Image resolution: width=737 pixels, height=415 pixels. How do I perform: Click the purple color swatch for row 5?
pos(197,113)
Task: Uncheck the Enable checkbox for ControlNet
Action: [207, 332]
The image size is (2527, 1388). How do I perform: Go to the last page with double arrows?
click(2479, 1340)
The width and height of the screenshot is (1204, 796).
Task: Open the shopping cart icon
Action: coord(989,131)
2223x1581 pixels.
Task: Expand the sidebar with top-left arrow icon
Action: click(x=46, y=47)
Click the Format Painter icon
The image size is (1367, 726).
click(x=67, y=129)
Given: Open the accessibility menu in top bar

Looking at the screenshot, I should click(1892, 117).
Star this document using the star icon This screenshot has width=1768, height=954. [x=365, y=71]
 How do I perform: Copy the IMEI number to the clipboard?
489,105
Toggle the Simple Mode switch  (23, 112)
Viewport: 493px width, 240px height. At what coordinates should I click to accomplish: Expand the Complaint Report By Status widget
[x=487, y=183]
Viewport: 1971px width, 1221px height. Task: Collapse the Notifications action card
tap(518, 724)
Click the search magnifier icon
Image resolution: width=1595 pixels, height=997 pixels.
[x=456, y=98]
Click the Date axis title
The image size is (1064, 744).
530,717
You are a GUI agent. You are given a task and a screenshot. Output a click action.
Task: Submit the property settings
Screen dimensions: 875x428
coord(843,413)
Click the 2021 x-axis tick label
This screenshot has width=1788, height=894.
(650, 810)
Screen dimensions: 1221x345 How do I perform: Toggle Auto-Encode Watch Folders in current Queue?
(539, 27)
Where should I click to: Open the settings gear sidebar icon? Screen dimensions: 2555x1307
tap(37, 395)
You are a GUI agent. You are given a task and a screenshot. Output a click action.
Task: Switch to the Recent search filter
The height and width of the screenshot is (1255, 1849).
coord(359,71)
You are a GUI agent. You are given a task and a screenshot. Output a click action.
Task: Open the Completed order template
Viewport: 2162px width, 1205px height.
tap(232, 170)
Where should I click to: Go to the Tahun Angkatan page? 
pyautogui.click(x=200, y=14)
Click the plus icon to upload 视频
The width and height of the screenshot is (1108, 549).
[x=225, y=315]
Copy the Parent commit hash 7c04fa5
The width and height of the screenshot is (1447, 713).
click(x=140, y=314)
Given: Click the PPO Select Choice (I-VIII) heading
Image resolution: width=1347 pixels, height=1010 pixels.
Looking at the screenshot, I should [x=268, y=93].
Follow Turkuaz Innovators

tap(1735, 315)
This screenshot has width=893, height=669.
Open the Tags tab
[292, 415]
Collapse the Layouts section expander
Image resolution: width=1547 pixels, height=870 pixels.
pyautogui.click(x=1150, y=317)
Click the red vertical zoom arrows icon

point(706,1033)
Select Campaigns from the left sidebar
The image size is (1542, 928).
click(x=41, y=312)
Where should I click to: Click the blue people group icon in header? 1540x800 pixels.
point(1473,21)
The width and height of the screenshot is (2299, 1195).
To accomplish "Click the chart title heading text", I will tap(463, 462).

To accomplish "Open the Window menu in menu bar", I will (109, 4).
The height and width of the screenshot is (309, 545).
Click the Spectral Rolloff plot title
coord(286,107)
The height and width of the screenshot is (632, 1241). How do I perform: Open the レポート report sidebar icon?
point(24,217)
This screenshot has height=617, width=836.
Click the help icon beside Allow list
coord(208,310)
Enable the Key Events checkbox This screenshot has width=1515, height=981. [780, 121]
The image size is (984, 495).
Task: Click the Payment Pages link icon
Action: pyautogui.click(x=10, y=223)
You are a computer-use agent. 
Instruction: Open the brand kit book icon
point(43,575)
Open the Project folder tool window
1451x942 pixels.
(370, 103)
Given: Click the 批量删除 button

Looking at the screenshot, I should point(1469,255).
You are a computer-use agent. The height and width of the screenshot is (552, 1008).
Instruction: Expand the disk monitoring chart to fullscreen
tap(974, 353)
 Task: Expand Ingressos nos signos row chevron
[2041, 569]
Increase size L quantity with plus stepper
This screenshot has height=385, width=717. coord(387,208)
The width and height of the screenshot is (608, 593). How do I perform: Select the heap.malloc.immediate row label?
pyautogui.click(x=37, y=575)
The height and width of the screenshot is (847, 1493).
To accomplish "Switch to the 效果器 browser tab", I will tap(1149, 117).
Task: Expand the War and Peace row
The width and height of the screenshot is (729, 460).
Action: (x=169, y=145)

++++++

What this task involves. Using the exact wording, repeat all the entries.

Expected output.
Image resolution: width=737 pixels, height=415 pixels. How do I perform: Click the purple color swatch for row 5?
pos(197,113)
Task: Uncheck the Enable checkbox for ControlNet
Action: [207, 332]
The image size is (2527, 1388). How do I perform: Go to the last page with double arrows?
click(2479, 1340)
The width and height of the screenshot is (1204, 796).
Task: Open the shopping cart icon
Action: coord(989,131)
2223x1581 pixels.
Task: Expand the sidebar with top-left arrow icon
Action: click(x=46, y=47)
Click the Format Painter icon
The image size is (1367, 726).
click(x=67, y=129)
Given: Open the accessibility menu in top bar

Looking at the screenshot, I should click(1892, 117).
Star this document using the star icon This screenshot has width=1768, height=954. [x=365, y=71]
 How do I perform: Copy the IMEI number to the clipboard?
489,105
Toggle the Simple Mode switch  (23, 112)
Viewport: 493px width, 240px height. At what coordinates should I click to accomplish: Expand the Complaint Report By Status widget
[x=487, y=183]
Viewport: 1971px width, 1221px height. Task: Collapse the Notifications action card
tap(518, 724)
Click the search magnifier icon
Image resolution: width=1595 pixels, height=997 pixels.
[x=456, y=98]
Click the Date axis title
The image size is (1064, 744).
530,717
You are a GUI agent. You are given a task and a screenshot. Output a click action.
Task: Submit the property settings
Screen dimensions: 875x428
coord(843,413)
Click the 2021 x-axis tick label
This screenshot has width=1788, height=894.
(650, 810)
Screen dimensions: 1221x345 How do I perform: Toggle Auto-Encode Watch Folders in current Queue?
(539, 27)
Where should I click to: Open the settings gear sidebar icon? Screen dimensions: 2555x1307
tap(37, 395)
You are a GUI agent. You are given a task and a screenshot. Output a click action.
Task: Switch to the Recent search filter
The height and width of the screenshot is (1255, 1849).
coord(359,71)
You are a GUI agent. You are given a task and a screenshot. Output a click action.
Task: Open the Completed order template
Viewport: 2162px width, 1205px height.
tap(232, 170)
Where should I click to: Go to the Tahun Angkatan page? 
pyautogui.click(x=200, y=14)
Click the plus icon to upload 视频
The width and height of the screenshot is (1108, 549).
[x=225, y=315]
Copy the Parent commit hash 7c04fa5
The width and height of the screenshot is (1447, 713).
click(x=140, y=314)
Given: Click the PPO Select Choice (I-VIII) heading
Image resolution: width=1347 pixels, height=1010 pixels.
Looking at the screenshot, I should [x=268, y=93].
Follow Turkuaz Innovators

tap(1735, 315)
This screenshot has width=893, height=669.
Open the Tags tab
[292, 415]
Collapse the Layouts section expander
Image resolution: width=1547 pixels, height=870 pixels.
pyautogui.click(x=1150, y=317)
Click the red vertical zoom arrows icon

point(706,1033)
Select Campaigns from the left sidebar
The image size is (1542, 928).
click(x=41, y=312)
Where should I click to: Click the blue people group icon in header? 1540x800 pixels.
point(1473,21)
The width and height of the screenshot is (2299, 1195).
To accomplish "Click the chart title heading text", I will tap(463, 462).

To accomplish "Open the Window menu in menu bar", I will (109, 4).
The height and width of the screenshot is (309, 545).
Click the Spectral Rolloff plot title
coord(286,107)
The height and width of the screenshot is (632, 1241). How do I perform: Open the レポート report sidebar icon?
point(24,217)
This screenshot has height=617, width=836.
Click the help icon beside Allow list
coord(208,310)
Enable the Key Events checkbox This screenshot has width=1515, height=981. [780, 121]
The image size is (984, 495).
Task: Click the Payment Pages link icon
Action: pyautogui.click(x=10, y=223)
You are a computer-use agent. 
Instruction: Open the brand kit book icon
point(43,575)
Open the Project folder tool window
1451x942 pixels.
(370, 103)
Given: Click the 批量删除 button

Looking at the screenshot, I should point(1469,255).
You are a computer-use agent. The height and width of the screenshot is (552, 1008).
Instruction: Expand the disk monitoring chart to fullscreen
tap(974, 353)
 Task: Expand Ingressos nos signos row chevron
[2041, 569]
Increase size L quantity with plus stepper
This screenshot has height=385, width=717. coord(387,208)
The width and height of the screenshot is (608, 593). How do I perform: Select the heap.malloc.immediate row label?
pyautogui.click(x=37, y=575)
The height and width of the screenshot is (847, 1493).
To accomplish "Switch to the 效果器 browser tab", I will tap(1149, 117).
Task: Expand the War and Peace row
The width and height of the screenshot is (729, 460).
Action: (x=169, y=145)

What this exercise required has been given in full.